PAGE EXTRACT:
▼

Manley was one of two KC Tenants members arrested and charged with trespassing during a July 30 action. The group successfully shut down eviction hearings, which had resumed in Jackson County after a two-month pandemic pause.
Since launching in February 2019, KC Tenants has grown into a formidable force in local politics. After helping make housing a central issue in local elections in the spring, the group capped off its first year with the passage of a groundbreaking tenants’ bill of rights in the Kansas City Council. It establishes a new Office of the Tenant Advocate and expands protections against discrimination and retaliation by landlords.
As the Covid-19 crisis began in March, the group helped form the Coalition to Protect Missouri Tenants, comprised of about 50 community, labor and faith organizations from across the state. Demanding a ban on evictions, foreclosures and utility shut-offs, as well as suspension of rent and mortgage payments for the duration of the crisis, the coalition staged a series of actions targeting Republican Gov. Mike Parsons. In April, protesters lined up along the shoulder of Interstate 70, stretching from Kansas City to St. Louis, and posted signs every five miles reading, “Governor Parsons is killing the poor.”
In May, they marched to the governor’s mansion and posted their own eviction notice.
KC Tenants member Tiana Caldwell, 42, was among those initially scheduled to appear in the Jackson County eviction court July 30. A two-time cancer survivor with congestive heart failure, Caldwell pays about $300 in out-of-pocket medical costs each month. Caldwell fell behind on rent after she and her husband were furloughed in March.

▲

INFORMATION:
▼

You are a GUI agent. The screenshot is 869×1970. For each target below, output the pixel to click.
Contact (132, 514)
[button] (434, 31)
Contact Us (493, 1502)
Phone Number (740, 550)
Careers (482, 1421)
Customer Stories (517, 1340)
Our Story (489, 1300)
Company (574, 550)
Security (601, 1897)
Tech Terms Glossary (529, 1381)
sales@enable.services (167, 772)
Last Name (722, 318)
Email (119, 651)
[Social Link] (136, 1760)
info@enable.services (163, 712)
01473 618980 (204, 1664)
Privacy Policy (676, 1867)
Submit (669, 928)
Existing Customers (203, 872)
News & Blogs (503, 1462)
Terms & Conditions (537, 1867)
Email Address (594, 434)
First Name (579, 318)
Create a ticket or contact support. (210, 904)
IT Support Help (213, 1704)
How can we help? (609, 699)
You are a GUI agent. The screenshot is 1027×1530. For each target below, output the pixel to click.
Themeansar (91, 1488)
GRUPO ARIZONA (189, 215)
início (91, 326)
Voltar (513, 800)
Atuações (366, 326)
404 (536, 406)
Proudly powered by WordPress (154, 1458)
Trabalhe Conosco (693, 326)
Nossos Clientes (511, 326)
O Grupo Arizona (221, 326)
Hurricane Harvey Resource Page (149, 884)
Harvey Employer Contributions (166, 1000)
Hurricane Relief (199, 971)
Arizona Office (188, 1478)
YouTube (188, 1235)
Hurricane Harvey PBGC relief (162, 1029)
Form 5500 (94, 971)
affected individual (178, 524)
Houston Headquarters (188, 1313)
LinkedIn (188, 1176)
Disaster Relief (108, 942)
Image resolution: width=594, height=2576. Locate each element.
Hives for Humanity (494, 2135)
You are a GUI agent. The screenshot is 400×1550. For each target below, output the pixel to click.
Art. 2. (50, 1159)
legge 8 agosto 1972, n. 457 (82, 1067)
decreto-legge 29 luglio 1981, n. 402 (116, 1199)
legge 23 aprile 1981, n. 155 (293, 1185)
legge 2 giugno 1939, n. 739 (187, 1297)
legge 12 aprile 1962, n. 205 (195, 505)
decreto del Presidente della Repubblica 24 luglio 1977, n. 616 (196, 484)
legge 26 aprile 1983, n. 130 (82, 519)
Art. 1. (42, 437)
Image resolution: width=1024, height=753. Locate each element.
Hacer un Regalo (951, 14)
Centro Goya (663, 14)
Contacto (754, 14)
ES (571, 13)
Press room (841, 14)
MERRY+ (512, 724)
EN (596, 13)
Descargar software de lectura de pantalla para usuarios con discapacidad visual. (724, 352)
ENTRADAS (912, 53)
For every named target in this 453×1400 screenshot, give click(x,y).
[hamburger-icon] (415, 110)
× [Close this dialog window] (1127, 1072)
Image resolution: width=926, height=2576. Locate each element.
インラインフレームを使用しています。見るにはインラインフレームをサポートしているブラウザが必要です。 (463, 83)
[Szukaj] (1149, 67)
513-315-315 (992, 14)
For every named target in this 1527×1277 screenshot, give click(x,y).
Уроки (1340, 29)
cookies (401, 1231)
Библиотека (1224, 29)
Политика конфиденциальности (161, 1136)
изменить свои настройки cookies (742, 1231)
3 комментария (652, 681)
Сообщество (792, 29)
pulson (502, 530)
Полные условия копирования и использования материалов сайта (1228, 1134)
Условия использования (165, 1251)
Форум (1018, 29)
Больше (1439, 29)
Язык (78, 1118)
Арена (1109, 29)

▲

Please reproduce the KC Tenants passage above word for word, in full.

REPLY TO THE TASK:
Manley was one of two KC Tenants members arrested and charged with trespassing during a July 30 action. The group successfully shut down eviction hearings, which had resumed in Jackson County after a two-month pandemic pause.
Since launching in February 2019, KC Tenants has grown into a formidable force in local politics. After helping make housing a central issue in local elections in the spring, the group capped off its first year with the passage of a groundbreaking tenants’ bill of rights in the Kansas City Council. It establishes a new Office of the Tenant Advocate and expands protections against discrimination and retaliation by landlords.
As the Covid-19 crisis began in March, the group helped form the Coalition to Protect Missouri Tenants, comprised of about 50 community, labor and faith organizations from across the state. Demanding a ban on evictions, foreclosures and utility shut-offs, as well as suspension of rent and mortgage payments for the duration of the crisis, the coalition staged a series of actions targeting Republican Gov. Mike Parsons. In April, protesters lined up along the shoulder of Interstate 70, stretching from Kansas City to St. Louis, and posted signs every five miles reading, “Governor Parsons is killing the poor.”
In May, they marched to the governor’s mansion and posted their own eviction notice.
KC Tenants member Tiana Caldwell, 42, was among those initially scheduled to appear in the Jackson County eviction court July 30. A two-time cancer survivor with congestive heart failure, Caldwell pays about $300 in out-of-pocket medical costs each month. Caldwell fell behind on rent after she and her husband were furloughed in March.